*What needs to be done:* Write out the lines exactly, starting at the line that contains "You are a GUI" and ending at the line that contains "click(x=14, y=31)", both included.

*Extracted information:*
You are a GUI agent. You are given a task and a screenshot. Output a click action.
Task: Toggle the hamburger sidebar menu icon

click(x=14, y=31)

...

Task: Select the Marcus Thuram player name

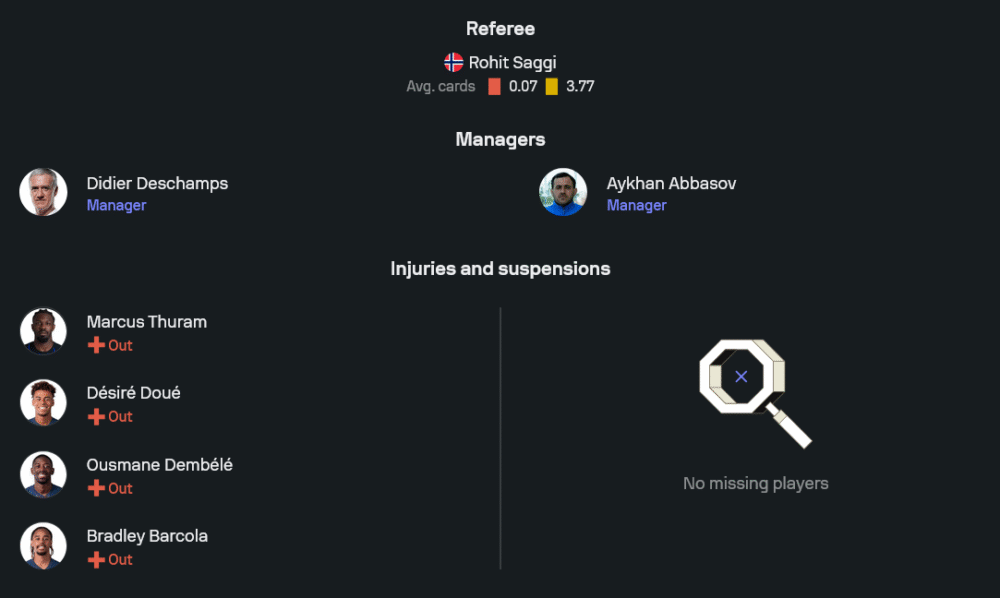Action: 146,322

*Output of the task:*
You are a GUI agent. You are given a task and a screenshot. Output a click action.
Task: Toggle the hamburger sidebar menu icon

click(x=14, y=31)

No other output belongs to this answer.